Severe weather will push eastward across the Midwest and into part of the Northeast in the upcoming week.
"We are fairly confident there will be a severe weather outbreak in the Midwest Monday into Tuesday," AccuWeather Severe Weather Expert Henry Margusity said.
"The combination of warmth, high humidity and a strong jet stream could create an elevated risk of storms with damaging wind gusts and a few tornadoes."
The storms will sweep through and impact cities from Chicago, Milwaukee and St. Louis Monday and Monday night then will move into Cleveland, Cincinnati and Pittsburgh on Tuesday.
Anyone traveling or staying home during the first part of the Independence Day week will need to keep an eye on the weather situation, as the storms could have damaging and life-threatening consequences.

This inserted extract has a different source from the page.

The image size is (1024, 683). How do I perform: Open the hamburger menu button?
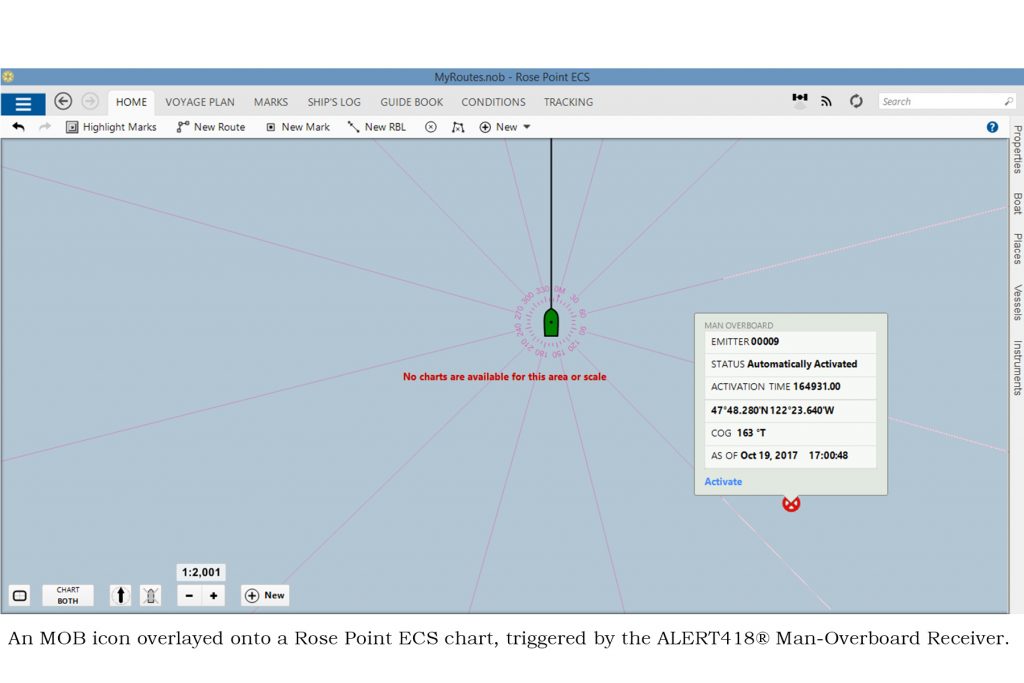coord(22,101)
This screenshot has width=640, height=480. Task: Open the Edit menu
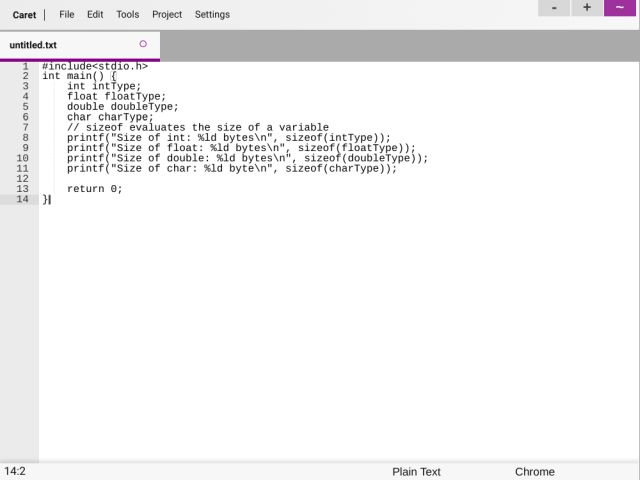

In addition to the risk of frequent lightning strikes, thunderstorms with the forecasted severe weather outbreak next week will be strong enough in some areas to down trees, cut power and cause property damage. Travel delays are likely on the roads and possibly at major airport hubs as the storms move through.
"The severity of the storms by the time they reach the I-95 corridor at midweek is uncertain at this point," Margusity said.
Warm and very humid conditions will build over the Ohio Valley, Great Lakes and Northeast during the first part of the week, ahead of much cooler air.
While the heat will not set any records, the combination of warmth and high humidity will send AccuWeather RealFeel® temperatures well into the 90s and even to the century mark. The conditions could pose issues for those with respiratory problems or in ill health.
However, the changeable weather pattern will continue. Much cooler air will then push first across the Great Lakes at midweek and then into the Northeast toward the end of the week.
"There may be two pushes of cool air that occur, and each could be preceded by a round of thunderstorms," AccuWeather Senior Meteorologist John Gresiak said. "Enough energy could remain with the system to bring severe weather to the coastal Northeast."
How cool it becomes will depend on the amount of sunshine.
Some areas around the Great Lakes and northern Appalachians, that manage to hold onto clouds in the wake of the storms, could have highs in the 60s for a day or two.
Looking ahead to Independence Day, the early indications are that the storms will have cleared the Northeast coast by the evening so that most areas from Chicago to Washington, D.C., New York City and Boston are free of rain for festivities, including fireworks.
Meanwhile, people along the southern Atlantic coast will need to keep an eye on the nearby Atlantic for possible tropical development.